We start with a comparison that uses the postcode's components, For example, UK postcodes can be broken down into the following substrings:

UK postcode components from https://ideal-postcodes.co.uk/guides/uk-postcode-format See image source for more details.

The pre-built postcode comparison generates a comparison with levels for an exact match on full postcode, sector, district and area in turn.

Code examples to use the comparison template:

import splink.comparison_library as cl

pc_comparison = ctl.PostcodeComparison("postcode").get_comparison("duckdb")
print(pc_comparison.human_readable_description)
Output
Comparison 'PostcodeComparison' of "postcode".
Similarity is assessed using the following ComparisonLevels:
    - 'postcode is NULL' with SQL rule: "postcode_l" IS NULL OR "postcode_r" IS NULL
    - 'Exact match on full postcode' with SQL rule: "postcode_l" = "postcode_r"
    - 'Exact match on sector' with SQL rule: NULLIF(regexp_extract("postcode_l", '^[A-Za-z]{1,2}[0-9][A-Za-z0-9]? [0-9]', 0), '') = NULLIF(regexp_extract("postcode_r", '^[A-Za-z]{1,2}[0-9][A-Za-z0-9]? [0-9]', 0), '')
    - 'Exact match on district' with SQL rule: NULLIF(regexp_extract("postcode_l", '^[A-Za-z]{1,2}[0-9][A-Za-z0-9]?', 0), '') = NULLIF(regexp_extract("postcode_r", '^[A-Za-z]{1,2}[0-9][A-Za-z0-9]?', 0), '')
    - 'Exact match on area' with SQL rule: NULLIF(regexp_extract("postcode_l", '^[A-Za-z]{1,2}', 0), '') = NULLIF(regexp_extract("postcode_r", '^[A-Za-z]{1,2}', 0), '')
    - 'All other comparisons' with SQL rule: ELSE

Note that this is not able to compute geographical distance by default, because it cannot assume that lat-long coordinates are available.

We now proceed to derive lat and long columns so that we can take advantage of geographcial distance. We will use the ONS Postcode Directory to look up the lat-long coordinates for each postcode.

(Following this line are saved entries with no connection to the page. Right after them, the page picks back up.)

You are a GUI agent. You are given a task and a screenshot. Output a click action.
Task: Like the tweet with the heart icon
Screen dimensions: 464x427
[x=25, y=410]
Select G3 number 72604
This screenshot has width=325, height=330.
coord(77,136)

Read in a dataset with postcodes:

import duckdb

from splink import splink_datasets

df = splink_datasets.historical_50k

df_with_pc = """
WITH postcode_lookup AS (
    SELECT
        pcd AS postcode,
        lat,
        long
    FROM
        read_csv_auto('./path/to/ONSPD_FEB_2023_UK.csv')
)
SELECT
    df.*,
    postcode_lookup.lat,
    postcode_lookup.long
FROM
    df
LEFT JOIN
    postcode_lookup
ON
    upper(df.postcode_fake) = postcode_lookup.postcode
"""

df_with_postcode = duckdb.sql(df_with_pc)

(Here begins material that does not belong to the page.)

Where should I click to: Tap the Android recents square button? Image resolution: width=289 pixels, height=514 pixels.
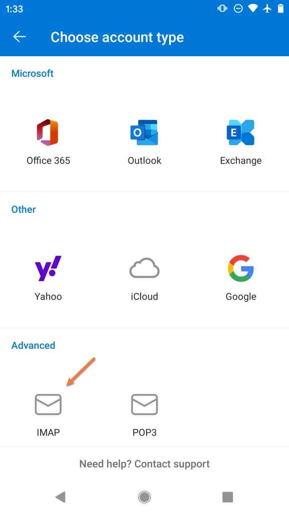[x=227, y=497]
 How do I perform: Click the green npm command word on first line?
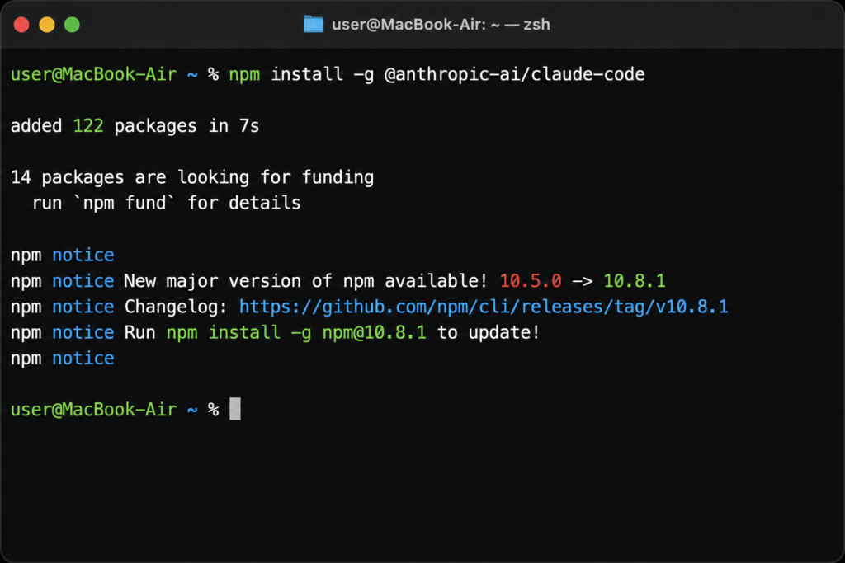[x=244, y=75]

Now that coordinates have been added, a more detailed postcode comparison can be produced using the postcode_comparison:

pc_comparison = cl.PostcodeComparison(
    "postcode", lat_col="lat", long_col="long", km_thresholds=[1, 10]
).get_comparison("duckdb")
print(pc_comparison.human_readable_description)
Output
Comparison 'PostcodeComparison' of "postcode", "lat" and "long".
Similarity is assessed using the following ComparisonLevels:
    - 'postcode is NULL' with SQL rule: "postcode_l" IS NULL OR "postcode_r" IS NULL
    - 'Exact match on postcode' with SQL rule: "postcode_l" = "postcode_r"
    - 'Exact match on transformed postcode' with SQL rule: NULLIF(regexp_extract("postcode_l", '^[A-Za-z]{1,2}[0-9][A-Za-z0-9]? [0-9]', 0), '') = NULLIF(regexp_extract("postcode_r", '^[A-Za-z]{1,2}[0-9][A-Za-z0-9]? [0-9]', 0), '')
    - 'Distance less than 1km' with SQL rule:
        cast(
            acos(

        case
            when (
        sin( radians("lat_l") ) * sin( radians("lat_r") ) +
        cos( radians("lat_l") ) * cos( radians("lat_r") )
            * cos( radians("long_r" - "long_l") )
    ) > 1 then 1
            when (
        sin( radians("lat_l") ) * sin( radians("lat_r") ) +
        cos( radians("lat_l") ) * cos( radians("lat_r") )
            * cos( radians("long_r" - "long_l") )
    ) < -1 then -1
            else (
        sin( radians("lat_l") ) * sin( radians("lat_r") ) +
        cos( radians("lat_l") ) * cos( radians("lat_r") )
            * cos( radians("long_r" - "long_l") )
    )
        end

            ) * 6371
            as float
        )
    <= 1
    - 'Distance less than 10km' with SQL rule:
        cast(
            acos(

        case
            when (
        sin( radians("lat_l") ) * sin( radians("lat_r") ) +
        cos( radians("lat_l") ) * cos( radians("lat_r") )
            * cos( radians("long_r" - "long_l") )
    ) > 1 then 1
            when (
        sin( radians("lat_l") ) * sin( radians("lat_r") ) +
        cos( radians("lat_l") ) * cos( radians("lat_r") )
            * cos( radians("long_r" - "long_l") )
    ) < -1 then -1
            else (
        sin( radians("lat_l") ) * sin( radians("lat_r") ) +
        cos( radians("lat_l") ) * cos( radians("lat_r") )
            * cos( radians("long_r" - "long_l") )
    )
        end

            ) * 6371
            as float
        )
    <= 10
    - 'All other comparisons' with SQL rule: ELSE

or by using cll.distance_in_km_level() in conjunction with other comparison levels:

import splink.comparison_level_library as cll
import splink.comparison_library as cl

custom_postcode_comparison = cl.CustomComparison(
    output_column_name="postcode",
    comparison_description="Postcode",
    comparison_levels=[
        cll.NullLevel("postcode"),
        cll.ExactMatchLevel("postcode"),
        cll.DistanceInKMLevel("lat", "long", 1),
        cll.DistanceInKMLevel("lat", "long", 10),
        cll.DistanceInKMLevel("lat", "long", 50),
        cll.ElseLevel(),
    ],
)

Phonetic transformations

Phonetic transformation algorithms can be used to identify words that sound similar, even if they are spelled differently. These are particularly useful for names and can be used as an additional comparison level within name comparisons.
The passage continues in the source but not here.